How Almost Always Being Wrong Has Changed the Wall Street Analyst
In hindsight, everyone saw the financial crisis coming. The crazy lending, the high leverage, the soaring home prices. It all made so much sense.
In reality, few did. Some saw troubles, or imbalances. But very, very few truly foresaw the magnitude of what would occur in 2008.
And the surprise of 2008 wasn't ... a surprise. Wall Street analysts and economists have missed nearly every significant market turning point for as long as anyone can remember. In an interview two years ago, Yale economist Robert Shiller told me:
In particular, if you look at the Great Depression of the 1930s, nobody forecasted that. Zero. Nobody. Now there were, of course, some guys who were saying the stock market is overpriced and it would come down, but if you look at what they said, did that mean a depression is coming?
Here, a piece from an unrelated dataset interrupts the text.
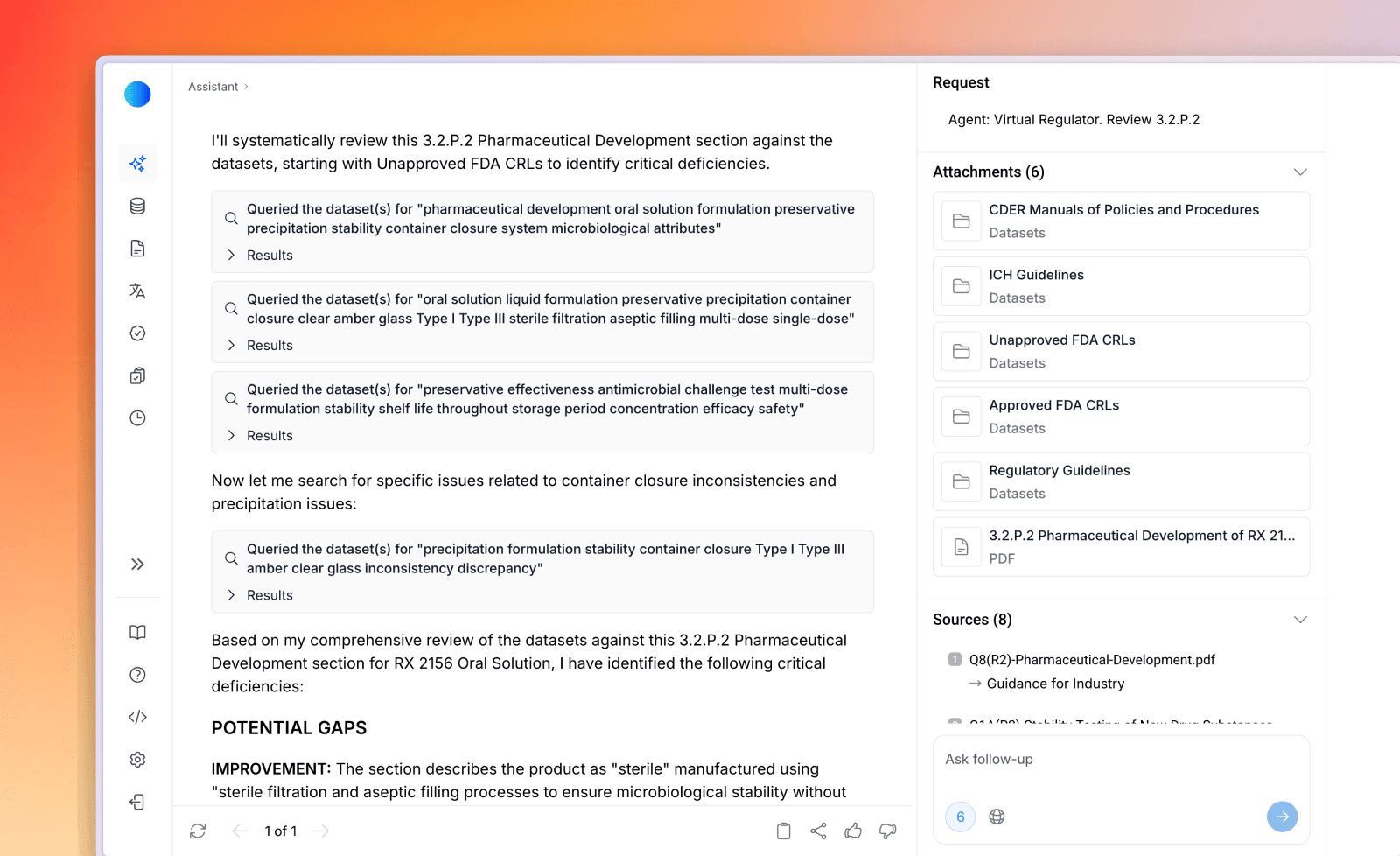This screenshot has width=1400, height=856.
Task: Click the thumbs up feedback icon
Action: click(853, 831)
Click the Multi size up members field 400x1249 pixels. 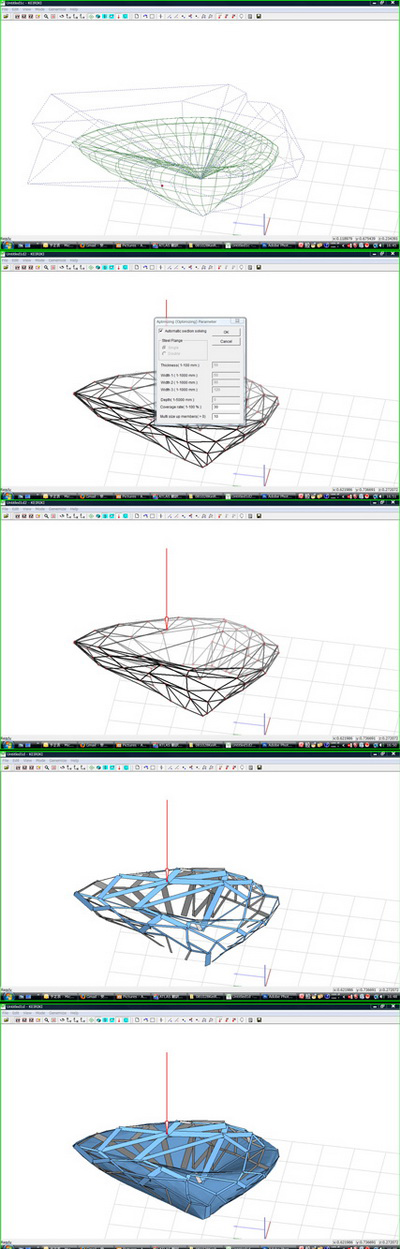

A decade-long depression? That was never said.
I have asked economic historians, give me a name of someone who predicted the depression, and it comes up zero.
The proof of how bad we are can be just sad. Economists Ron Alquist and Lutz Kilian once looked at all the fancy math models and forecasts analysts use to predict the price of oil one month, one quarter, and one year out. They found that simply assuming that whatever the price of oil is today is what it will be in the future is one of the best predictive strategies. Is it a good strategy? No. But it was better than most forecasting techniques highly paid analysts and consultants use.
In another study, Dresdner Kleinwort looked at Wall Street's predictions of interest rates over a 15-year period and compared them with what interest rates actually did in, with the advantage of hindsight. It found an almost perfect lag. If interest rates fell, Wall Street would wait six months and then predict that interest rates were about to fall. When interest rates rose, Wall Street would wait six months and then declare that interest rates were about to rise.
"Analysts are terribly good at telling us what has just happened but of little use in telling us what is going to happen in the future," the report concluded.
From 2003 to 2007, Standard & Poor's predicted that 0.12% of a certain type of mortgage bond would default. In reality, 28% did.
In 2008, analysts predicted the S&P 500 would earn $94 per share. In reality, it earned $15 per share.
In 2008, oil giant Gazprom's CEO predicted that oil would soon hit $250 a barrel. Instead, it soon hit $33.
We live in a world engulfed by predictions and forecasts. Yet very few ever stop to ask the pertinent question, "What is the evidence that we're any good at it?"
Those who have looked at it invariably come to the same answer: There is none. But we still lap predictions up, putting our faith in them to make important decisions. Philip Tetlock, a psychologist who has done more work on the science of predictions, put it best: "We need to believe we live in a predictable, controllable world, so we turn to authoritative-sounding people who promise to satisfy that need."
Here's what I want to know: How has being wrong so often changed the role of the Wall Street analyst?
I asked Liz Ann Sonders, chief investment strategist of Charles Schwab. Here's what she had to say. (A transcript follows.)
Morgan Housel: So how has the role of the Wall Street research analyst changed in the past 13 years, given the two crashes we had? Very few analysts saw it coming. Are analysts more humble today? How has their process changed?
Liz Ann Sonders: I don't know that they're necessarily more humble; in general, I think there are fewer of them. There's been a lot of consolidation in the traditional institutional equity side of the business. There are, I think, probably fewer analysts out there. A lot of the more boutique and medium-sized firms have either disappeared or been swallowed up by some of the larger firms.
We certainly don't have the unbelievably famous, big-name analysts typically as much as we did 10 or 15 years ago that through a single utterance could move a stock to a significant degree, and I think that is partly function of the fact that maybe people just aren't reacting to the analyst community as much.
We're somewhat biased, and I'm somewhat biased, sitting in a seat as someone working at Charles Schwab, because we don't have fundamental analysts that make buy and sell decisions in a traditional way. We have Schwab equity ratings; we rate over 3,000 stocks, and it's an A, B, C, D, F grading system. It's got a lot of the fundamental inputs that an individual analyst would use, but it's done a bit more quantitatively, so again, I'm speaking from the perspective of somebody at Schwab, but we certainly don't feel like to give us an edge, we need a couple of high-profile analysts touting stocks, that there's probably a better mousetrap, and we think we have one of the best in that. So yeah, I think in general the fame associated with the analyst community of the '80s and '90s is maybe not dead, but is certainly ill compared to where it was.